_CONSIGNE:_
Répondez aux questions suivantes d'après le relevé des variantes du Mariage Rustebeuf.
(a) De quel manuscrit le texte retenu est-il tiré ?
(b) Dans quel manuscrit le titre manque-t-il ?
(c) Quels vers sont intervertis dans les manuscrits A et B ?

_TEXTE À LIRE:_

^^^^

Manuscrits : A, f. 307 v° ; B, f. 134 r° ; C, f. 47 r° ; G, f. 187 r°. Texte de C.
 
Titre : AB Le mariage Rustebeuf (B Rutebuef), G mq. - 2. B j. devant la ; G Mil .CC. a m’entencion - 3. A Jhesu qui ; G mq. - 5. ABG a. n’a f. ; BG n’oisiaus – 11. B damalaire, G si debonnaire - 14. G Se il mon me. remire - 17. B Envoiez - 20. B Et que j’en puis se ; G Trop laidement sans fame estoie - 22-23. AB intervertis - 22. AG Or n’ai, B Et si n’é b. - 23. B Je sui, G Et sui - 34. ABG gente ne b. - 37. G ele mengresche - 38. Car puis que fu mis en la c. - 41. A Je sui toz plains d’envoiserie, B t. p. de muserie, G s. droit folz amcesourie - 43. ABG se prueve - 55. A prové - 56. BG li maus - 67. G Je n’ai pas tout mon bois - 68. G Q. sui au feu j’ai f. - 70-71. B intervertis - 76-77. G intervertis - 76. G qu’il doit - 79. B Ce n’est mervax se - 82. A De ce puis bien dire m. - 87. G Tout a l. - 88. G v. tout a heure g. - 89. B Et si n’a pas ; G El n’a p. t. s. plesir - 91. G Or ait en dieu bonne esperance - 92. G C’est la plus bele contenance - 105. A se je me h. - 106. C ferai b. - 109. G La riens qui - 110. B n’os huchier a la p., G C’est que n’os hurter a la p. - 115. C cuida - 116. C Mais je - 124. G Ne pert il bien que n’i v. - 130. G Leur vie fu tantost f. - 131. A Mes ce durra, B La moie d., G Mais ce sera - 133. G Or prion a dieu qu’il li - 136. A a sainte p. - 137. G Tant que puisse avoir ; BG s’acordance - A Amen. Explicit le mariage Rustebuef, B Explicit le mariage Rutebuef, G explicit mq.

^^^^

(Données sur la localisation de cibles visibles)
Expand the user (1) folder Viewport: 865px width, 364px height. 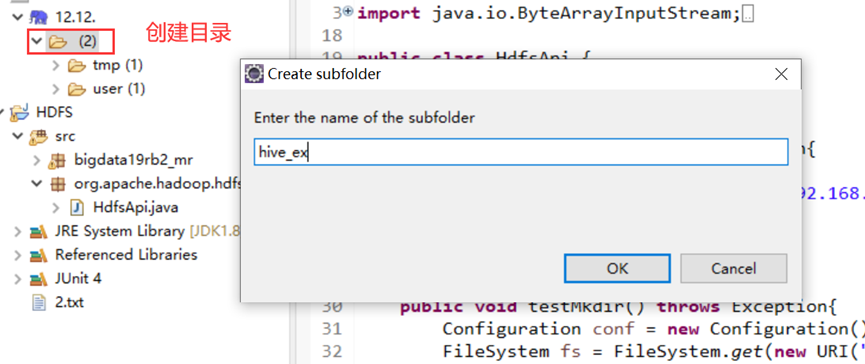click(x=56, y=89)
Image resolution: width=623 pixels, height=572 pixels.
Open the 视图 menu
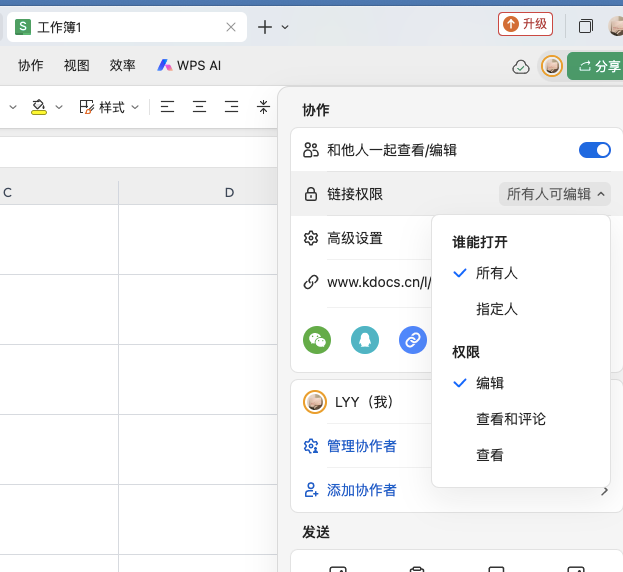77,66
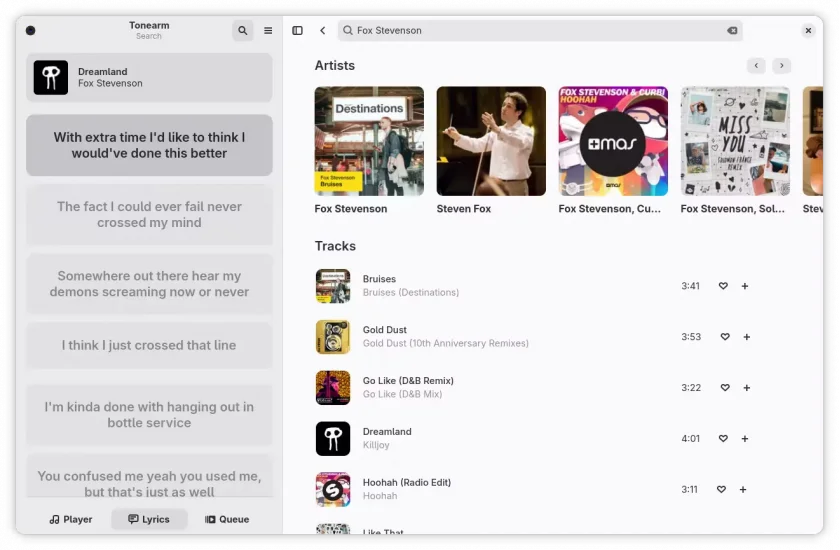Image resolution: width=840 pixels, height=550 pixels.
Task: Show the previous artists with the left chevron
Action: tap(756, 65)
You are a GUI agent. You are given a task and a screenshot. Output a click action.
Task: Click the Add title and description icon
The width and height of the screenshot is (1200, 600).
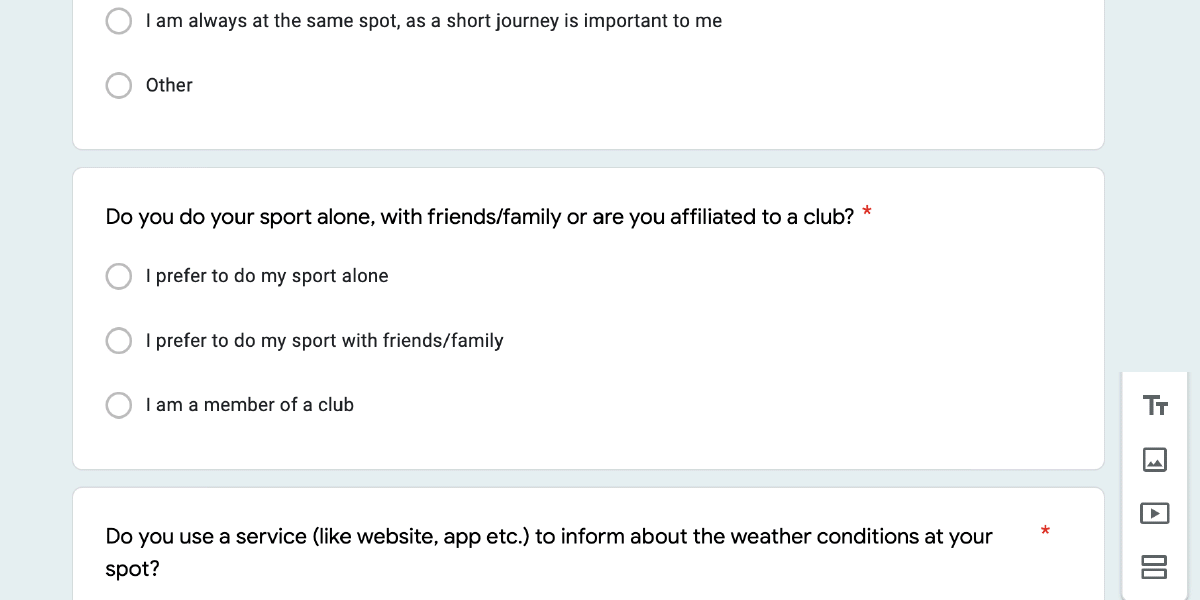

^^^^

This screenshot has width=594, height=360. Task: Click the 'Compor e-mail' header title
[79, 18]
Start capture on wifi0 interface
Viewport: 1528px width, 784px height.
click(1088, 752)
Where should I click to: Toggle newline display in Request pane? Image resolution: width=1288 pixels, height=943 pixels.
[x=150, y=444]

^^^^

_RÉPONSE:_
(a) Du manuscrit C.
(b) Dans le manuscrit G.
(c) Les vers 22 et 23.